▸ **Work item**: Among the lines below, how many have the string "computer" in them? Only the number is wanted.
---
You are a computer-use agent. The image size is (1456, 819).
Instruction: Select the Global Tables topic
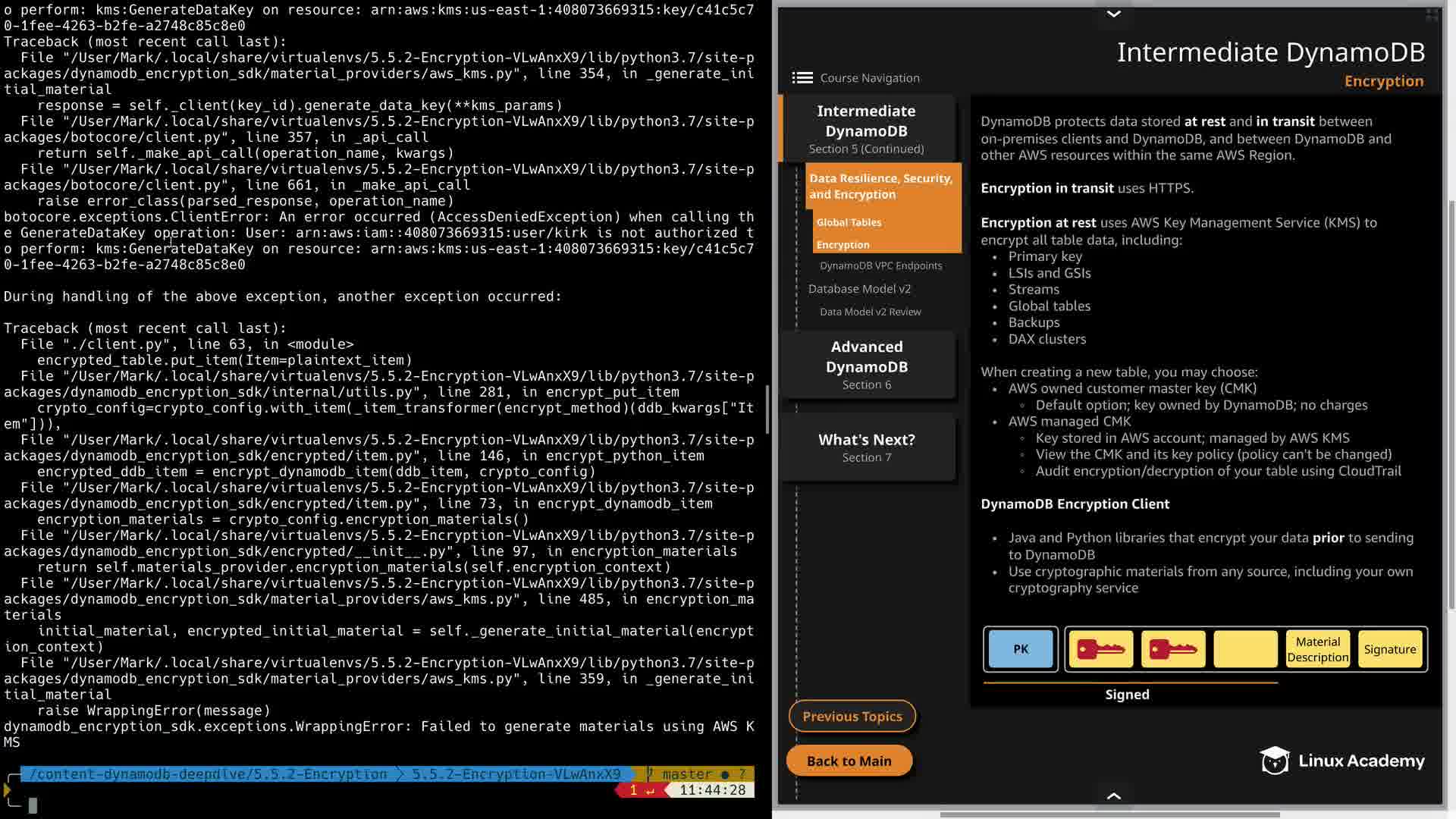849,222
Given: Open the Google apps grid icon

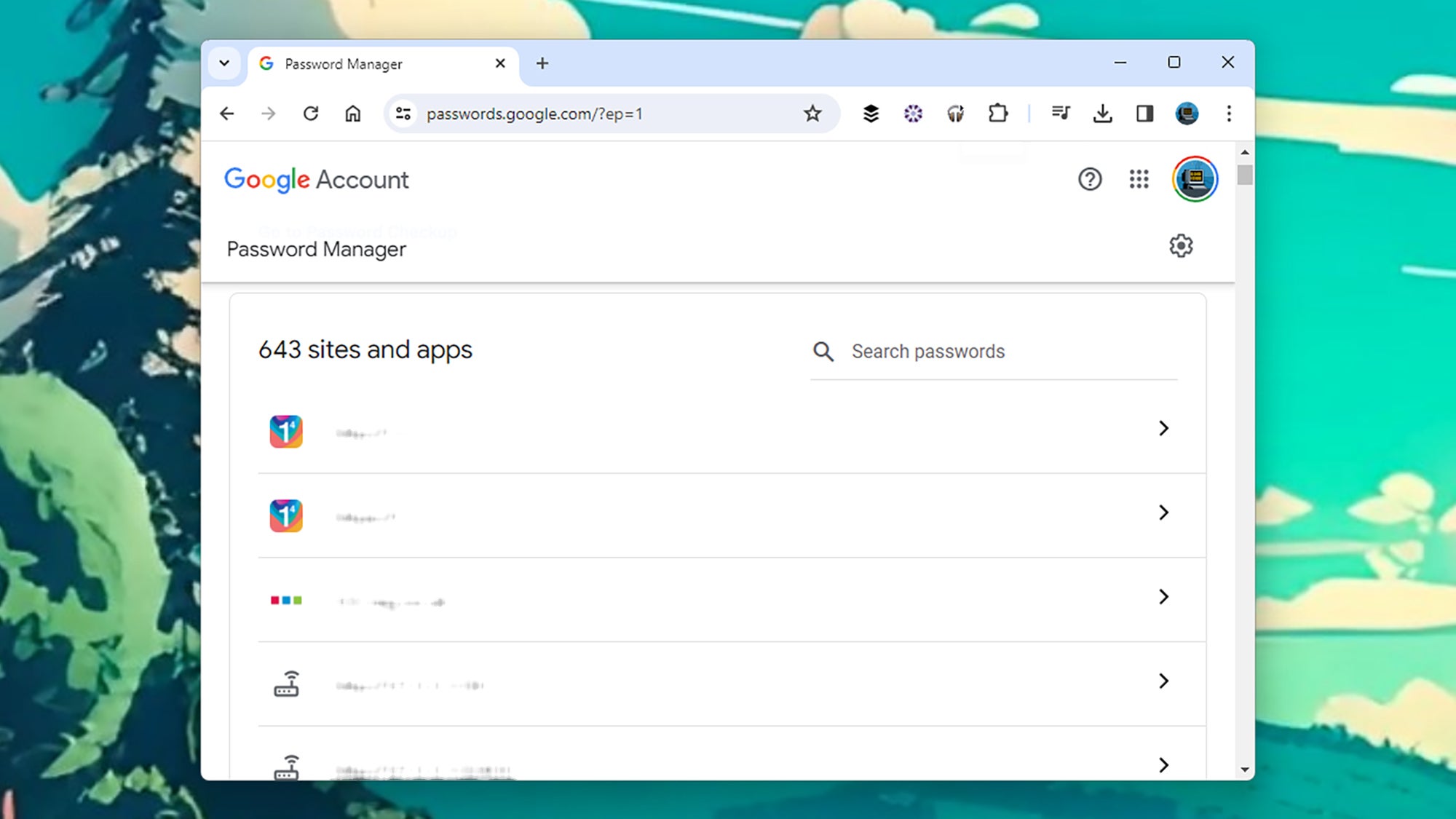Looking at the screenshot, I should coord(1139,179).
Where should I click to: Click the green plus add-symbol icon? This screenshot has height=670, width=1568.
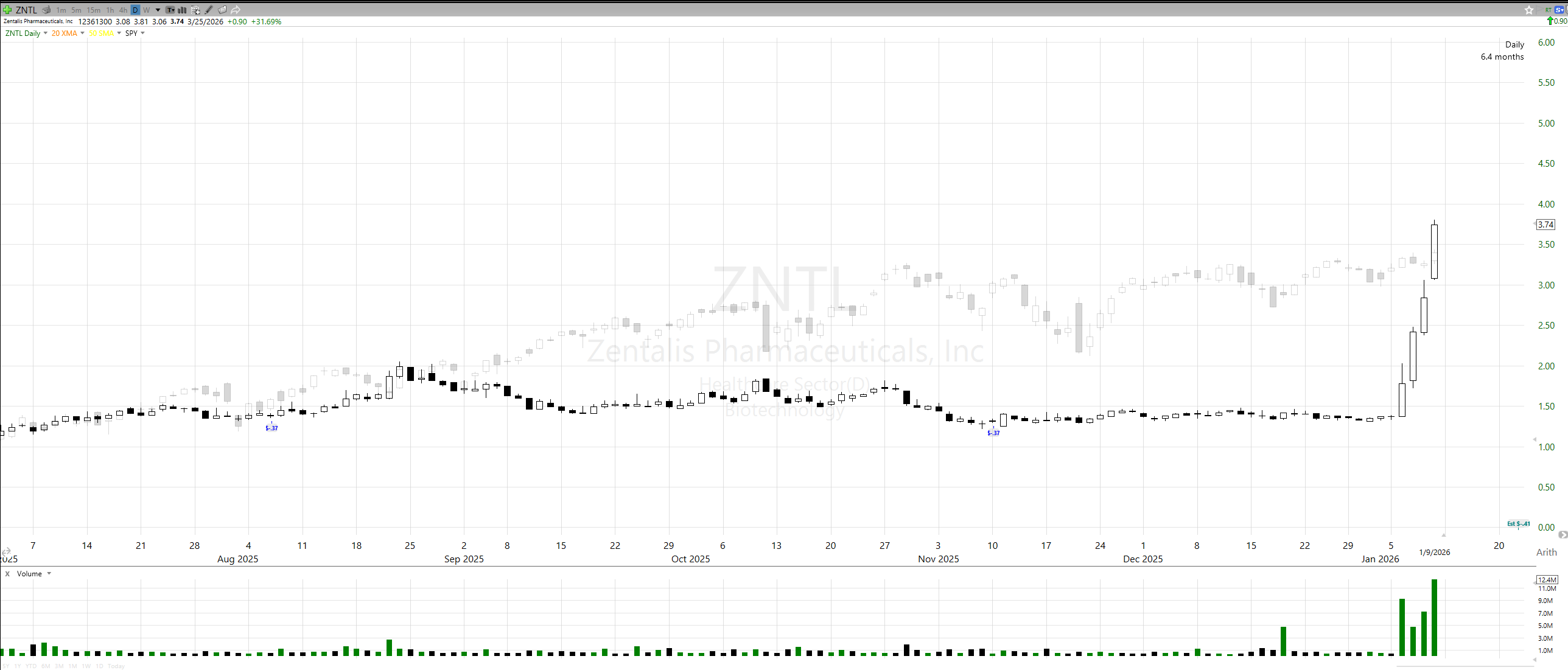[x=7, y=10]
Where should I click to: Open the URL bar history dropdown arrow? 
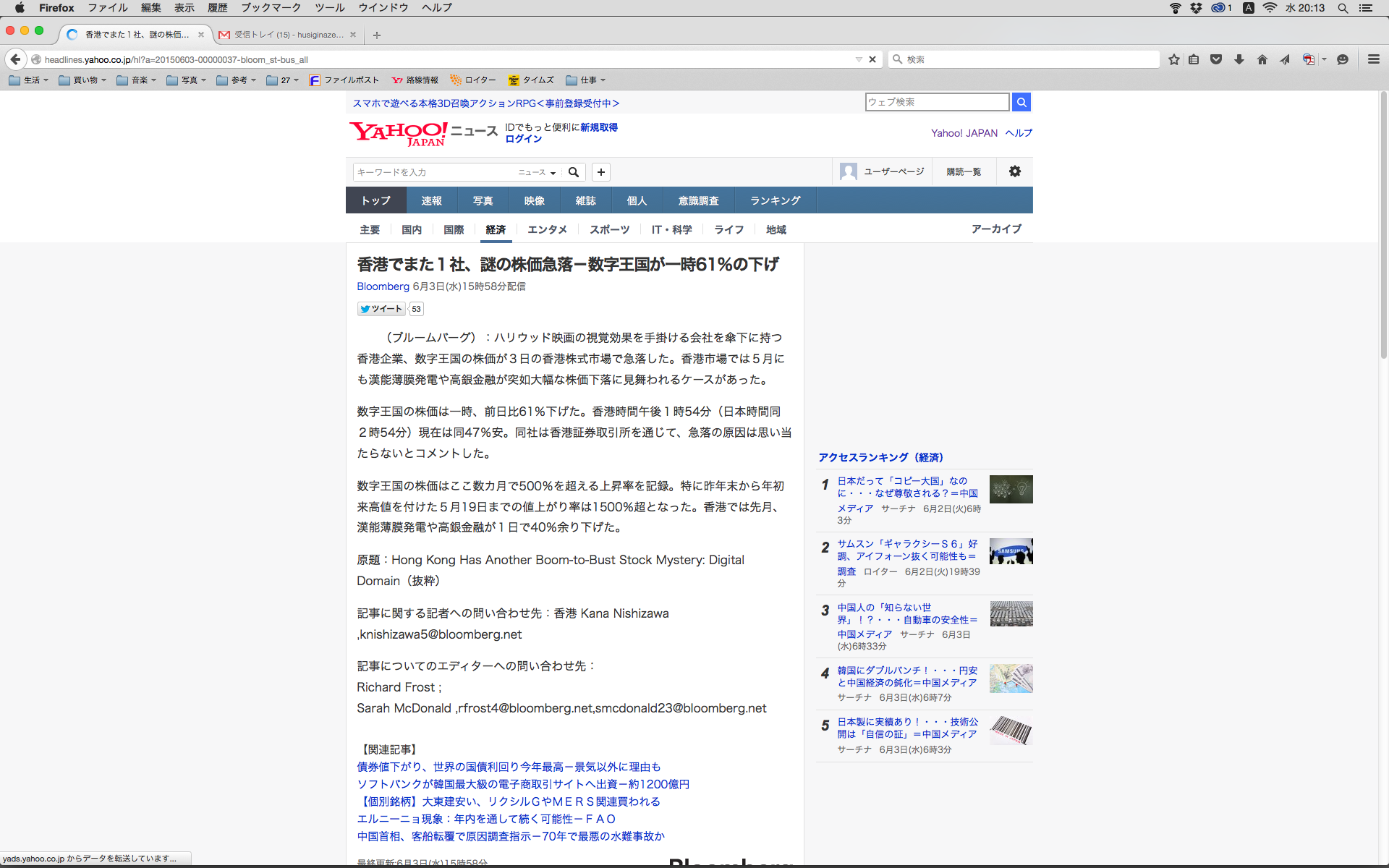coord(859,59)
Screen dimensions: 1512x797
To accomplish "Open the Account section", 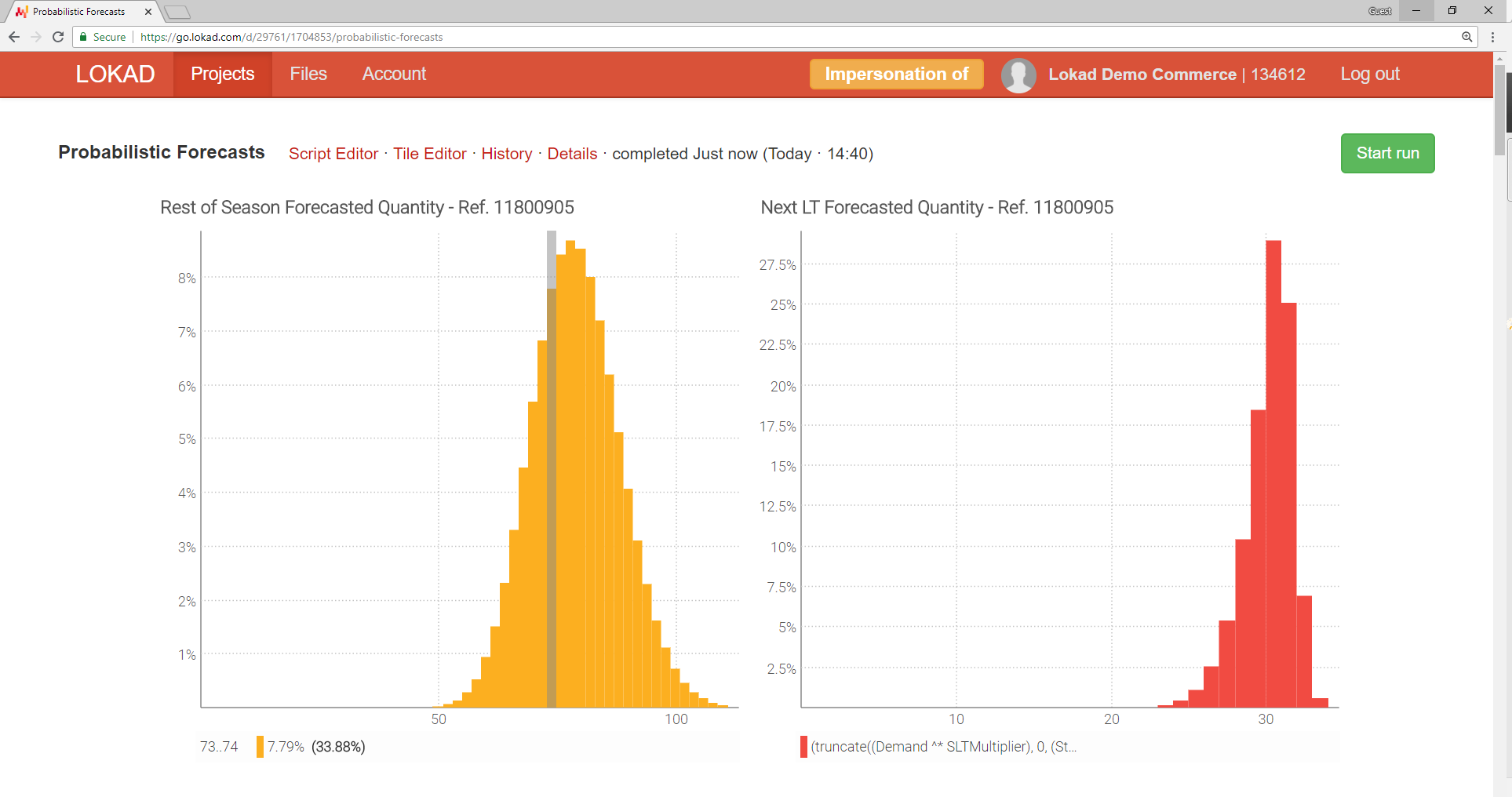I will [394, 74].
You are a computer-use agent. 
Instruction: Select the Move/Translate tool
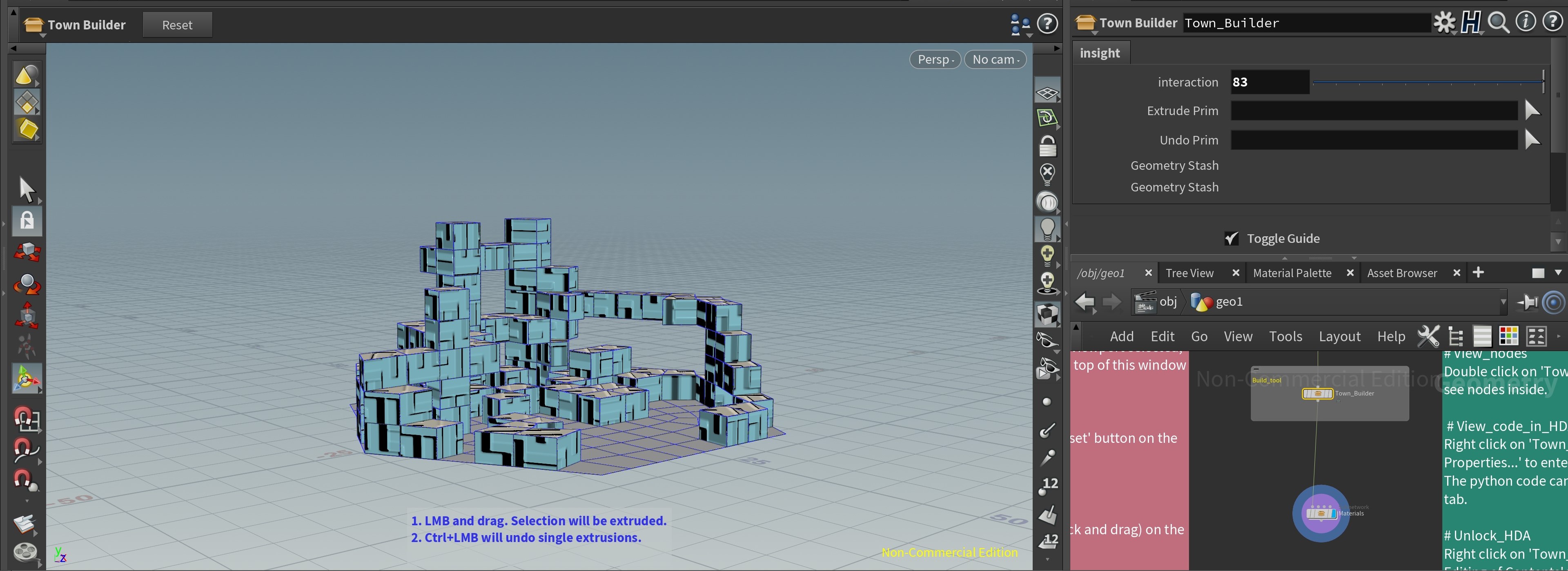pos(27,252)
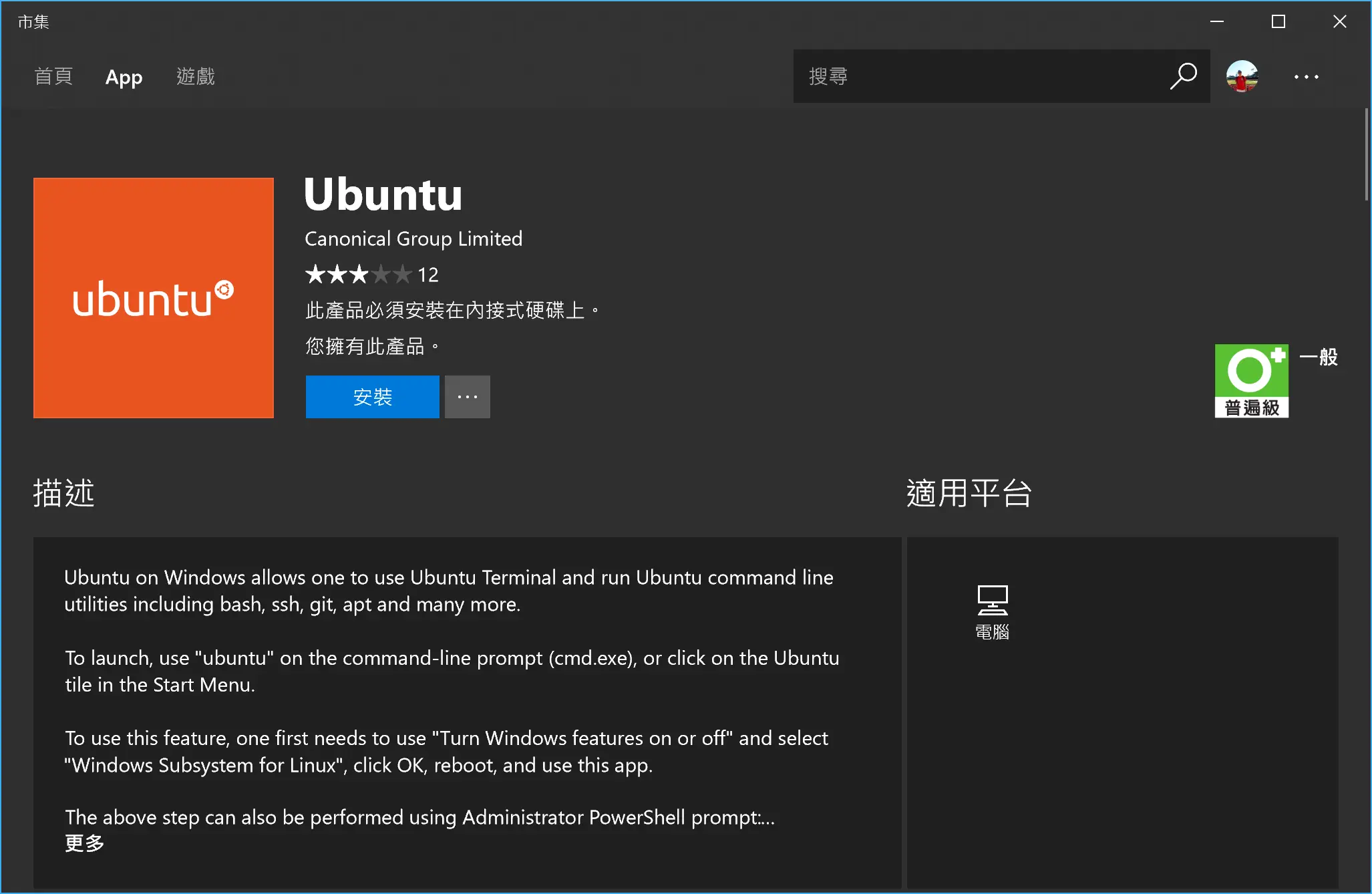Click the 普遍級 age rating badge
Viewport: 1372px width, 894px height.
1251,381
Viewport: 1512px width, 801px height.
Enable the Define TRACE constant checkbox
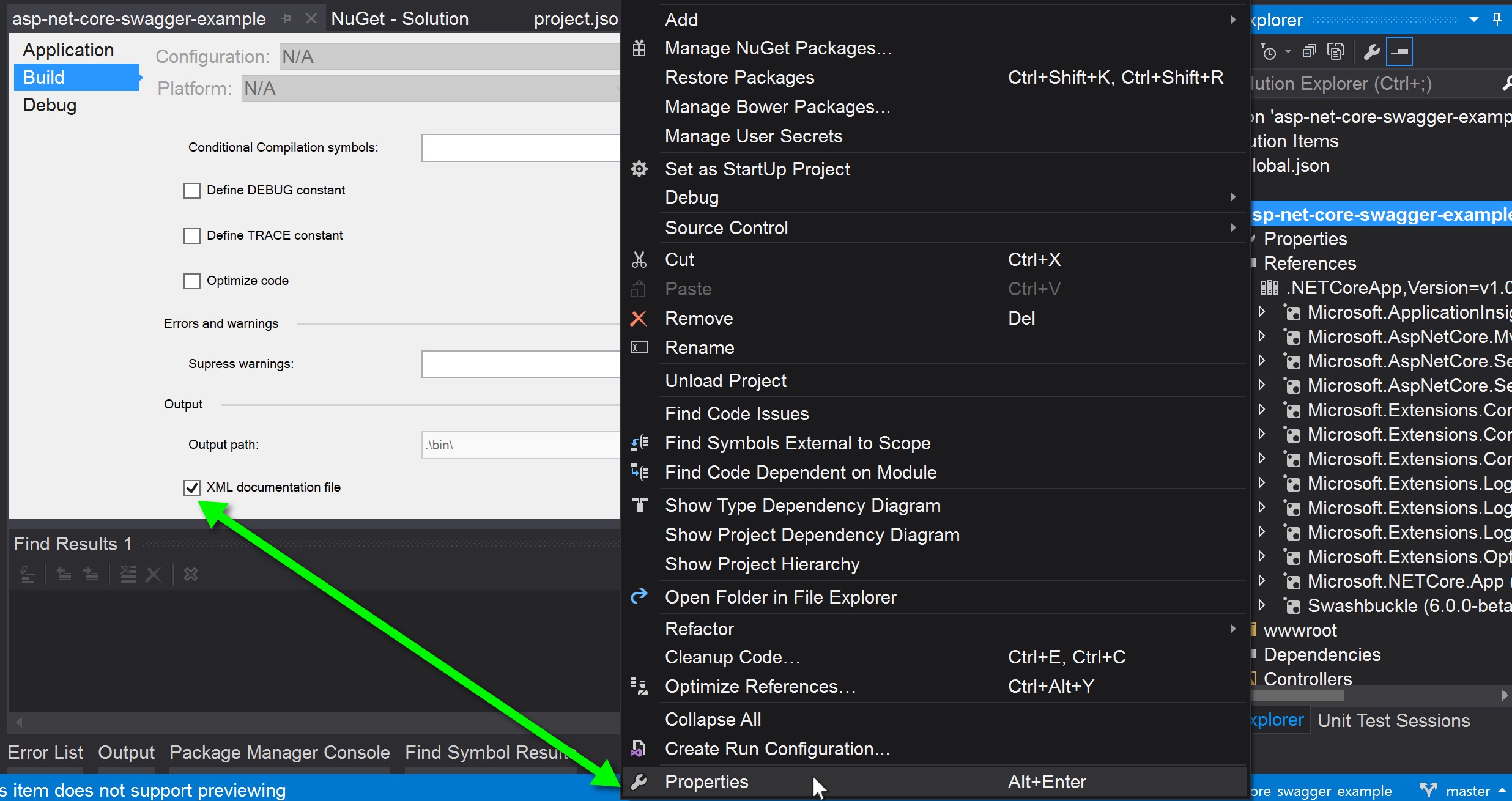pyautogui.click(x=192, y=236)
---
▸ **Result of this exercise**: 2